It’s a tough gig, even just walking the half event of 50kms and though the women were all enthusiastic at 10.45am when we met up with them at the historic WWI Sphinx Memorial for this photo at the 7km mark, only two, Sophia and Rhoda, were able to complete the walk at 2.42am this morning. Two of the team, Katie and Vanessa, had to withdraw at 10.27pm when they reached the checkpoint at Ararat Reserve, at around the 40km mark. Their team name is CAN for Concord Anaesthetic Nurses, Team # 655 and they have raised $3,075 so far but you can still donate until 8 September.
It’s not the first time I have been part of a support crew for the tough Oxfam Trailwalker event. Three times I have been involved with teams who have walked the 100kms event and managed to complete it….but it is a punishing endurance trial. What is so special this time for me is that the walk takes all the entrants, over 700 teams of four, past this wonderful WWI monument.
I didn’t know it existed until I was checking out the route Sophia and her colleagues would be walking. The Sphinx and two small pyramids is a surprising memorial carved out of the local bush sandstone by Private William Thomas Shirley while he was a patient at the nearby Lady Davidson Home for veterans.
Private Shirley joined the Australian Imperial Force (AIF) on 11 January 1916 at the age of 39. Born in the Lake District in the north west of England, he was by trade, a stonemason and builder.
He served as a private with 13th Battalion in the trench warfare on the Western Front in France at Pozieres, in August and September. He would have experienced heavy German shelling and seen many of his comrades killed and injured. On 11 April, 1917 his battalion was involved in the first battle of Bullecourt and just three days later he was evacuated to Rouen suffering debility after being gassed. No doubt the same hospital my grandfather Harold Lilja was taken to in October that same year.
Suffering with pleurisy Pte Shirley was evacuated to London and eventually shipped home to Australia in October 1917 suffering senility and debility. He spent a further time in hospital and was discharged in November with a fortnightly pension of 15 shillings, in today’s currency $1.50. In August 1922 he received the Victory medal, Star medal and British war medal.
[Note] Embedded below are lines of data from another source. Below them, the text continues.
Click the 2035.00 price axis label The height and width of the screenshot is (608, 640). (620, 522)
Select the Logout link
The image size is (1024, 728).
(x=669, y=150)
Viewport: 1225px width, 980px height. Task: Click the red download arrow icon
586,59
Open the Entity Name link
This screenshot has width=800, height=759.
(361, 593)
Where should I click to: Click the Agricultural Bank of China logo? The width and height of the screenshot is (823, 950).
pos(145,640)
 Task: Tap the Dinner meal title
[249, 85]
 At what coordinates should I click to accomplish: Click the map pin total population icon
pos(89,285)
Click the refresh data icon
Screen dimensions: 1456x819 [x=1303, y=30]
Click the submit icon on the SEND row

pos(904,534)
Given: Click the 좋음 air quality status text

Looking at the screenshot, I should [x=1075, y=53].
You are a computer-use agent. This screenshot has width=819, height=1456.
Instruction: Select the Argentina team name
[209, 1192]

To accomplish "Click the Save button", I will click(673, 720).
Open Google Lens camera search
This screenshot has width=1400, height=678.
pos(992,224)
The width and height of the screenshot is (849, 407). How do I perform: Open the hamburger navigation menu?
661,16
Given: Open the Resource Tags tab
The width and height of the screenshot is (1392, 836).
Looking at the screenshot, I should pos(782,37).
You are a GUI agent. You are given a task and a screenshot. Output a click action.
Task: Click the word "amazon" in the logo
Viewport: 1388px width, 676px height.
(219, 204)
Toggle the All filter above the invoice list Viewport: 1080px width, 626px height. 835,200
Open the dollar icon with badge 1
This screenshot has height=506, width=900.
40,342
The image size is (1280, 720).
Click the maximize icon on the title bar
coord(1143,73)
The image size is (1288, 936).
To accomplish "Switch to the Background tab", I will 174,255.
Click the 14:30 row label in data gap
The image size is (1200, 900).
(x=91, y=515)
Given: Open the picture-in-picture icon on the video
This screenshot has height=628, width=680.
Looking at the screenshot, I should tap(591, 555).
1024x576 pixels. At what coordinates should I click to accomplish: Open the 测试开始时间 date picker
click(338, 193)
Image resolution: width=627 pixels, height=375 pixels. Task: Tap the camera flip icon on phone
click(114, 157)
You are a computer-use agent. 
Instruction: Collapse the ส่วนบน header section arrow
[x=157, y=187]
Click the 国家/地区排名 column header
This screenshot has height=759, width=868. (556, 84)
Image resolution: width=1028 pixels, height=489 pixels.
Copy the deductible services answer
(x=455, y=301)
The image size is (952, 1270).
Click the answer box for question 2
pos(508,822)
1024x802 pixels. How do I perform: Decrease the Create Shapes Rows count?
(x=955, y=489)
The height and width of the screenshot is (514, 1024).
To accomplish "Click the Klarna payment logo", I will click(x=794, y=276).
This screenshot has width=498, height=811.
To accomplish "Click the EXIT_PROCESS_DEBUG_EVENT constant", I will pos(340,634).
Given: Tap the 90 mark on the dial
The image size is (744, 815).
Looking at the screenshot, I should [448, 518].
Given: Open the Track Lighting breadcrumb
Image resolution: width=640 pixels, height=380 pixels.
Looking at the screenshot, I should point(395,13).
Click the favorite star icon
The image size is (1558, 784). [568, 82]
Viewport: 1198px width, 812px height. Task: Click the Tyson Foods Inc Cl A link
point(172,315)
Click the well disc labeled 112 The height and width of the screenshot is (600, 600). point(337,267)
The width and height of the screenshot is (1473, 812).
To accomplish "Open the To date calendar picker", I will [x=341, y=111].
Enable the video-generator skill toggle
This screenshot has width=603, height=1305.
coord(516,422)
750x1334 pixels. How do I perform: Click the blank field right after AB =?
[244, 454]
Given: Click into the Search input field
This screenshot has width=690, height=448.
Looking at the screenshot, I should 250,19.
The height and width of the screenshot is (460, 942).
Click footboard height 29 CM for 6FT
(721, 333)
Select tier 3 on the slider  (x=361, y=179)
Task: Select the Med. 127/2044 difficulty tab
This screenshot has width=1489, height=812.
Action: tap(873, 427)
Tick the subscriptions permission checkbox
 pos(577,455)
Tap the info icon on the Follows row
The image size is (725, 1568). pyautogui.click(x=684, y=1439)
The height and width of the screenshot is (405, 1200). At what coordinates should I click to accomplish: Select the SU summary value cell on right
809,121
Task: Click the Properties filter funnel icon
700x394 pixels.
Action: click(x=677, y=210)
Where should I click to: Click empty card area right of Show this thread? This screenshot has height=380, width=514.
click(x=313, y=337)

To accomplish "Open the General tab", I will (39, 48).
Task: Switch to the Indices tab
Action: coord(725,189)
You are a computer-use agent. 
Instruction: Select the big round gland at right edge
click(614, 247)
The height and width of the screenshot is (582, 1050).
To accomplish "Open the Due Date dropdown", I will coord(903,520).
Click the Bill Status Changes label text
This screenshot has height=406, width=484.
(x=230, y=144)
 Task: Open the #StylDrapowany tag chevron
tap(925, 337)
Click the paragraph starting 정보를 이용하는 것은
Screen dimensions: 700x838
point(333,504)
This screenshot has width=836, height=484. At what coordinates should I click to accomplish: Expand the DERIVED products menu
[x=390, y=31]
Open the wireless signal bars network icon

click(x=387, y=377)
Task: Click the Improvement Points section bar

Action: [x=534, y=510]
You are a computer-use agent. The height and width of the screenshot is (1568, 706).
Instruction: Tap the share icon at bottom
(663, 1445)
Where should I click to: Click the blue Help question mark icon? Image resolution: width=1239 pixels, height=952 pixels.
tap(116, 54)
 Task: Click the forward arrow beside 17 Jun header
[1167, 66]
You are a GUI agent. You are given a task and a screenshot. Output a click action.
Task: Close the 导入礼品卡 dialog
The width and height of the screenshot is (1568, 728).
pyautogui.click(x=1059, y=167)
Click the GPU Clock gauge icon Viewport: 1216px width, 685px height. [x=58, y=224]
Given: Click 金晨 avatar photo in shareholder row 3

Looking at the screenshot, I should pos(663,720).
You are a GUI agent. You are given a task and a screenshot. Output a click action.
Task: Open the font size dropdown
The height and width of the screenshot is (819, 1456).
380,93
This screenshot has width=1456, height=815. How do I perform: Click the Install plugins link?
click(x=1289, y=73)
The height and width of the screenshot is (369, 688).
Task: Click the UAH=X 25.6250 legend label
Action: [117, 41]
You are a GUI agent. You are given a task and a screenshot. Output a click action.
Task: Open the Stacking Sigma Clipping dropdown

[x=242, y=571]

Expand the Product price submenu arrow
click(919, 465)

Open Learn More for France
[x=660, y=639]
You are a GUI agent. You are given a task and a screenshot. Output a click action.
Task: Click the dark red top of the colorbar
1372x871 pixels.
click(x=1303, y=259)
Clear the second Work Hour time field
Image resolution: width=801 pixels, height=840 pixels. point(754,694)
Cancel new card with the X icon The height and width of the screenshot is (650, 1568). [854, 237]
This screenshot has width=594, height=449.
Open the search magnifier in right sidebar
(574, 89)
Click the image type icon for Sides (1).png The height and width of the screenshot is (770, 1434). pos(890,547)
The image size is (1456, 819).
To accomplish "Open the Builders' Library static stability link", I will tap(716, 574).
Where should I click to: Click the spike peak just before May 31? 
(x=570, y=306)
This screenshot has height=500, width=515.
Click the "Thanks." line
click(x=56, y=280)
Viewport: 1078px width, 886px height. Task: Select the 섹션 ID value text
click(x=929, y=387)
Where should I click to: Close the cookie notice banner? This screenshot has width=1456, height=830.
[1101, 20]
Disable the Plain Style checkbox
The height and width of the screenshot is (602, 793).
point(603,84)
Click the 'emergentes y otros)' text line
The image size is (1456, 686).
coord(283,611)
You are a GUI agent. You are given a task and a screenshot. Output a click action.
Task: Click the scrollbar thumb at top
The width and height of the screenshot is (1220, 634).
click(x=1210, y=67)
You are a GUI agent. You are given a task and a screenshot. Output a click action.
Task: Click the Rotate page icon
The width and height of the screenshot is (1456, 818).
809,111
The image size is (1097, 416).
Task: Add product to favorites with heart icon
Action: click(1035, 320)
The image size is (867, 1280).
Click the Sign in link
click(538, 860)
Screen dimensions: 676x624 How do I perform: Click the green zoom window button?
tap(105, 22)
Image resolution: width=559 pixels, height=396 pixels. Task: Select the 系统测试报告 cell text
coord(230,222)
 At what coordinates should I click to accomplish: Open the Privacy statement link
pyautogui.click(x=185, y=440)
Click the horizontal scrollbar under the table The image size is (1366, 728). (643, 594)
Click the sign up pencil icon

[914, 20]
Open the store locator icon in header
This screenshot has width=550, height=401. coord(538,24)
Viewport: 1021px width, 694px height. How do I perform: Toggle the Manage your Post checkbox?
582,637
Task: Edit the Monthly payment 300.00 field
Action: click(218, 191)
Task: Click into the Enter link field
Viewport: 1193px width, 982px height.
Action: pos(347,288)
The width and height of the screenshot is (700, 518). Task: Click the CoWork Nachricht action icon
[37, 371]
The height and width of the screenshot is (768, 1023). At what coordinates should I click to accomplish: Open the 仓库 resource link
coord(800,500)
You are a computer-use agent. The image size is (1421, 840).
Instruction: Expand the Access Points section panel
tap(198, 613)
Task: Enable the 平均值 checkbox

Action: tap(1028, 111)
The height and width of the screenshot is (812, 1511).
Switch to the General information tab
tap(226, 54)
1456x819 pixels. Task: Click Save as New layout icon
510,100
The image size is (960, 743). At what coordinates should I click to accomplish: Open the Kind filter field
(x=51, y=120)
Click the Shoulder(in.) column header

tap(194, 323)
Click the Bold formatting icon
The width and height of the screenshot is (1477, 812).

Then in 1924 he was one of 85 patients in Lady Davidson Home suffering with tuberculosis. As part of an occupational therapy program, Shirley began enthusiastically carving a sphinx out of a rock in the nearby bushland. Using chisels, hammers and a mallet, Shirley had been working on his replica of the giant Egyptian sphinx at Giza and working just a couple of hours each day, eventually completed the sphinx and pyramids 18 months later.
The 4th Infantry Brigade, of which Shirley's 13th Battalion was a sub-unit, had been based originally in Egypt. Shirley’s sandstone sphinx and pyramids were to serve as a memorial to those soldiers, his 'glorious comrades' of the Australian Imperial Force and all those who did not return from the battle fields. But his memorial also validates the death of those who, like Shirley himself, died or would later die as a result of injuries caused by their war service.
Jim Low writes of Shirley’s story and this remarkable monument on his website Simply Australia and I quote directly from his website in the following paragraphs:
In his book Sacred Places, K.S.Inglis states: "The making of Great War memorials in Australia was a quest for the right way, materially and spiritually, to honour the soldiers."
Shirley successfully accomplished this "quest" without the aid of committees, fundraising or divisive debate. Commenced as a project to help repatriate a broken soldier, it took a new direction as Shirley realized the potential for his sphinx and pyramids to become a memorial.
He worked in a beautiful, bushland setting where consideration of the memorial's prominence or accessibility would not have concerned him. Over the years, the seclusion, serenity and quiet of the memorial's location would provide visitors with a place for contemplation and acknowledgement of the service and sacrifice of the A.I.F. soldiers. Shirley's memorial shines a modest light on the horrific, violent and impersonal nature of warfare and gives us cause for serious reflection. He thus created a special space for generations to come.
You can read more about Private Shirley and the Sphinx at the following websites:
http://simplyaustralia.net/article-jkl-shirley.html
https://www.warmemorialsregister.nsw.gov.au/content/sphinx-memorial-ku-ring-gai-chase-national-park
Private Shirley carried out the work on the Sphinx between 1926 and 1928, and died not long after in 1929 leaving an unusual legacy in stone to be contemplated by the many bushwalkers who enjoy the Ku-ring-gai Chase National Park. You can find the Sphinx Memorial just inside the park at the end of Bobbin Head Road in North Turramurra.
Oxfam Australia works with local communities to help them create their own sustainable solutions to poverty. Together they promote education, ensuring access to clean water, teaching skills to grow food and advocating for basic rights. By supporting Oxfam Trailwalker you can make a significant difference to people living in poverty around the world! Sydney Trailwalker 2017 has raised $2,762,834 so far.